Red Hot Cyber
Sicurezza Informatica, Notizie su Cybercrime e Analisi Vulnerabilità
Ottobre 2026 e gennaio 2027 non sono più date lontane. Sono il capolinea per tre pilastri rilasciati nel 2016. Windows 10 Enterprise LTSB 2016 e Windows 10 IoT Enterprise 2016 LTSB andranno in end of support il 13 ottobre 2026. Subito dopo sarà il turno di Windows Server 2016, che chiuderà il ciclo il 12 gennaio 2027.
Un ultimo aggiornamento di sicurezza mensile nelle date indicate, poi il buio. Niente più patch di sicurezza, niente fix non di sicurezza, niente supporto tecnico, niente aggiornamenti della documentazione online. Fine del supporto significa fine della protezione ufficiale.
Per chi non riesce a migrare in tempo esiste il programma Extended Security Updates. Una proroga a pagamento che consente di ricevere esclusivamente aggiornamenti di sicurezza per un massimo di tre anni dopo la fine del supporto.
Si paga per restare fermi. Più sicuri, ma fermi.
Il prezzo parte da 61 dollari per dispositivo per il primo anno. Scende a 45 dollari per device se i sistemi sono gestiti tramite Microsoft Intune o Windows Autopatch.
Il dettaglio che pesa sui budget è un altro. Il costo raddoppia ogni anno. Le licenze sono cumulative, quindi chi decide di aderire al secondo o terzo anno deve pagare anche quelli precedenti. Una scelta che impatta in modo significativo su ambienti con centinaia o migliaia di endpoint.
Per Windows Server 2016 i prezzi ufficiali non sono ancora stati comunicati, ma è ragionevole aspettarsi cifre importanti in contesti virtualizzati o data center complessi.
La direzione indicata è chiara. Aggiornare verso le versioni Long-Term Servicing Channel più recenti
L’obiettivo è spostare le organizzazioni fuori dal 2016 e dentro piattaforme con un ciclo di vita più esteso e una postura di sicurezza allineata alle minacce attuali.
Il tema non è solo tecnico. È anche politico e regolatorio. La pressione esercitata da Euroconsumers ha portato a modifiche nella policy ESU per l’Area Economica Europea.
Le preoccupazioni riguardavano l’obbligo di pagamento o condizioni legate all’account cloud per continuare a ricevere aggiornamenti di sicurezza.
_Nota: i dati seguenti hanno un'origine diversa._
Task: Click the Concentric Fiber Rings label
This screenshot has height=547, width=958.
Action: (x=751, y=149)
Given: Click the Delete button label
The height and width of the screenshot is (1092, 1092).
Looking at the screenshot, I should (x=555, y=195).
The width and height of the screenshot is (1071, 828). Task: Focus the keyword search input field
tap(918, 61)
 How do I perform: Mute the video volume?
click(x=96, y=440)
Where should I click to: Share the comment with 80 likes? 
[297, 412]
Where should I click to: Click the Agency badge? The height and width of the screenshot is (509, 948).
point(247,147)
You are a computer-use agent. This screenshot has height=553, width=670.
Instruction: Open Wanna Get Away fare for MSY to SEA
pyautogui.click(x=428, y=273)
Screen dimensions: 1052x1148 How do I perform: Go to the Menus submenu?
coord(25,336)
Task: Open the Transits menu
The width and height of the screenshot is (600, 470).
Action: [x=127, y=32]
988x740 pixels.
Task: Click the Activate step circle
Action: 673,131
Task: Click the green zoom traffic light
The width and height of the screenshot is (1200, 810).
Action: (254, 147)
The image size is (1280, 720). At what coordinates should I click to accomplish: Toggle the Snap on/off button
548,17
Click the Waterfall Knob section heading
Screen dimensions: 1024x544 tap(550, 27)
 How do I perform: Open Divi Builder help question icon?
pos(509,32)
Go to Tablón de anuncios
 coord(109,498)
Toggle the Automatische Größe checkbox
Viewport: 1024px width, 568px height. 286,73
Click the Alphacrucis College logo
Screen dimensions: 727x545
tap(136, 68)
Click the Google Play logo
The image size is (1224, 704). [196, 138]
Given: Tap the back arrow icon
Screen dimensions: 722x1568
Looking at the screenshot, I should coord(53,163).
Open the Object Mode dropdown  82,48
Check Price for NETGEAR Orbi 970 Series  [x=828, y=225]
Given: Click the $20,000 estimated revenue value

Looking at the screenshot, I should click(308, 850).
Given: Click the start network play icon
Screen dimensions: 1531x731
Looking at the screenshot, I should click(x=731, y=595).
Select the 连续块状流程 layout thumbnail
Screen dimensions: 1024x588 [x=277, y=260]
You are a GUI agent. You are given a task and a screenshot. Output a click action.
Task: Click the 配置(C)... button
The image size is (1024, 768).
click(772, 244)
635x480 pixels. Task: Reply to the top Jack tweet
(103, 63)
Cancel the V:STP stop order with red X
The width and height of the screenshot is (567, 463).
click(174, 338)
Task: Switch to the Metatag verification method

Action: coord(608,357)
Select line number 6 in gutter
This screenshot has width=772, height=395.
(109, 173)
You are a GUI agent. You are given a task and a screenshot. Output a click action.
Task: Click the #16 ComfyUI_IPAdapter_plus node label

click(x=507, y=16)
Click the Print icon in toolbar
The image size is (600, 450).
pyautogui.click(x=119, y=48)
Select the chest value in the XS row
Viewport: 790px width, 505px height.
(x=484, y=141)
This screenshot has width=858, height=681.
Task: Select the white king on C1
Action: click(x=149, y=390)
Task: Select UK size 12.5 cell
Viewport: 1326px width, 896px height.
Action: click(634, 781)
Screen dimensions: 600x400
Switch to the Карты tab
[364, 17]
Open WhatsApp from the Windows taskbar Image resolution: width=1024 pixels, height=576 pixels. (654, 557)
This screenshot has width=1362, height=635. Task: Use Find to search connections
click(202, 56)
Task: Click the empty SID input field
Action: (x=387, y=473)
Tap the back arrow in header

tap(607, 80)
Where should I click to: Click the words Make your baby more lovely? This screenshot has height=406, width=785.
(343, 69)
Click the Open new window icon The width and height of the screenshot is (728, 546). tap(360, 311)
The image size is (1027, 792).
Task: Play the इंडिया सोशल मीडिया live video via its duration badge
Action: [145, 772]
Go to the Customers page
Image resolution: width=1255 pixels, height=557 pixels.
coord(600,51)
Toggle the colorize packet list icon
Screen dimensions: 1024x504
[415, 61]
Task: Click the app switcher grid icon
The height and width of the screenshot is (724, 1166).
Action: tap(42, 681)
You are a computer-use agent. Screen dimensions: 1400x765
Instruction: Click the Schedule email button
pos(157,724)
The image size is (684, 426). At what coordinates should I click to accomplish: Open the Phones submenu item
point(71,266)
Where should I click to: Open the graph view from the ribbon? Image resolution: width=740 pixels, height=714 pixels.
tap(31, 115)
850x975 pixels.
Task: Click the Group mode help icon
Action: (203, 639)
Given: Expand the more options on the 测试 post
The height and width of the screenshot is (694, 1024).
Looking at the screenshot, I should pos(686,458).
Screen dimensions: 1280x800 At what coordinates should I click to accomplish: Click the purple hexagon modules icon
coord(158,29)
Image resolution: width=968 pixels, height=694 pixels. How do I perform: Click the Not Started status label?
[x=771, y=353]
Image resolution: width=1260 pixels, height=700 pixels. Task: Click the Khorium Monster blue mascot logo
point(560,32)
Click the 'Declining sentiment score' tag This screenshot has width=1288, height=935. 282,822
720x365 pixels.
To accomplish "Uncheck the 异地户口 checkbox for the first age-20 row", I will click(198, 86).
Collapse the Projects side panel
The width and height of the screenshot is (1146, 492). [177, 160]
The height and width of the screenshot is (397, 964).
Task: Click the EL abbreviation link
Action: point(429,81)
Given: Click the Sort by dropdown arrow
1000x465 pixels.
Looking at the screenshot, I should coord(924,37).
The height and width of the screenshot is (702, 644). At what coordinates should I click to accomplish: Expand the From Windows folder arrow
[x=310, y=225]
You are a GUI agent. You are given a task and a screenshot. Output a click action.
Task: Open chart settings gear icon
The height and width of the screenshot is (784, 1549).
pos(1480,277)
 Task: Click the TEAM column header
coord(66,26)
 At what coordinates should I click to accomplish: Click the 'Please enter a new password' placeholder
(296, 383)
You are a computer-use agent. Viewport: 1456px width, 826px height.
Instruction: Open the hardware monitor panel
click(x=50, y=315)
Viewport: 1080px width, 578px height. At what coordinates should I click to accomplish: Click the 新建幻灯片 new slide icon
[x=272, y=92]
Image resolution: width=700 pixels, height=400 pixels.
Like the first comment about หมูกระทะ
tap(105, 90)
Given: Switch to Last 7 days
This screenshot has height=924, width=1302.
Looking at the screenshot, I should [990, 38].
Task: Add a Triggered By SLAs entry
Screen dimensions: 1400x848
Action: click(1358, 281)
Dopo il confronto, gli utenti Windows 10 nell’EEA hanno ottenuto accesso agli ESU fino al 14 ottobre 2026 senza pagamento e senza obbligo di backup su account cloud Microsoft.
Un precedente che dimostra quanto il tema della sicurezza a pagamento sia diventato sensibile anche a livello istituzionale.
Nel 2026 le TTP dei threat actor non saranno quelle del 2016. Restare su piattaforme legacy significa ampliare la superficie d’attacco, soprattutto in ambienti ibridi, infrastrutture IoT o reti dove l’hardening non viene rivisto da anni.
L’ESU può essere una scelta tattica per guadagnare tempo. Non può diventare una strategia strutturale.
La domanda che ogni responsabile IT dovrebbe porsi è semplice. Stiamo pagando per pianificare una transizione seria oppure stiamo acquistando l’illusione di sicurezza?
Perché dopo il terzo anno non ci saranno ulteriori proroghe. Ci saranno solo sistemi fuori supporto, esposti e inevitabilmente nel mirino.
La finestra per agire è adesso. Nel 2027 potrebbe non esserci più margine di manovra.